Better idea, any labor violations at any company, fines should eat into CEOs salary, #2 Freeze the corp hiring, don’t allow them to grow when breaking laws.
daycare institutes a fine to parents who are late picking up their kids; parents just interpret this as a (very modest) price, show up late all the time www.jstor.org/stable/10.10...
No CEO sees "justice department monitoring" as something they want to deal with. They don't even like basic government requirements that come as strings with government money!
I've said it before and I've said it again the only way corporate fines are ever going to be effective is if they are levied in percentage of voting stock.
The unfortunate thing here is that the company is getting pilloried for doing the right thing.

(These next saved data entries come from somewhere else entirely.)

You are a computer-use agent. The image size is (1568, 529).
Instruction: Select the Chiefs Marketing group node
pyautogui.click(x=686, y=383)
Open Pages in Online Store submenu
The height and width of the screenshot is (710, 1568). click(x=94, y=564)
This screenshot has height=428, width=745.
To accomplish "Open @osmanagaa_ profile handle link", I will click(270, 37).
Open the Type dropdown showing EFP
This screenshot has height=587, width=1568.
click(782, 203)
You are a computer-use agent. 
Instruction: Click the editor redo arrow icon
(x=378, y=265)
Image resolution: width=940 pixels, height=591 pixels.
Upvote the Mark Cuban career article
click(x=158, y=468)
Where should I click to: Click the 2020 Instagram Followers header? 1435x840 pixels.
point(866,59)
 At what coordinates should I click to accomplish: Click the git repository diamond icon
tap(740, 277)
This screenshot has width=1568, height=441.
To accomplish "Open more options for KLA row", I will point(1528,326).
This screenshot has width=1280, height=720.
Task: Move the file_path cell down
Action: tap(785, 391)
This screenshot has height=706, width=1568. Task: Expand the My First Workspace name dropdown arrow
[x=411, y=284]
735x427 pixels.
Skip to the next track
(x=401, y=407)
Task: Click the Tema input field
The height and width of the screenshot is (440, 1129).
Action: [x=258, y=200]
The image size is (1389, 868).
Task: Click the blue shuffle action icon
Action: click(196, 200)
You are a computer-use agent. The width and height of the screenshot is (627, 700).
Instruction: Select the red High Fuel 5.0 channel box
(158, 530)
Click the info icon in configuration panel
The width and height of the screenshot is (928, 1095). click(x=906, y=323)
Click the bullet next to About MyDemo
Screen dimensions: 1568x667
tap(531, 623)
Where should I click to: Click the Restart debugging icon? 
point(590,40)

The ad was put up by a disgruntled employee who was angry with a poor review, but the company is accepting responsibility, rather than fighting it.
No good deed goes unpublished.
You are probably right, but I think people are justifiably skeptical of corporate press releases.
My own point: the truly scummy ones (the ones who fume against "DEI hires") are looking at this, going "hmmm. Looking into it"
Hopefully, but I don't know if hope is justified.
Other replies have pointed out that "Justice Dept. monitoring" may be a greater disincentive. Although again, details will matter.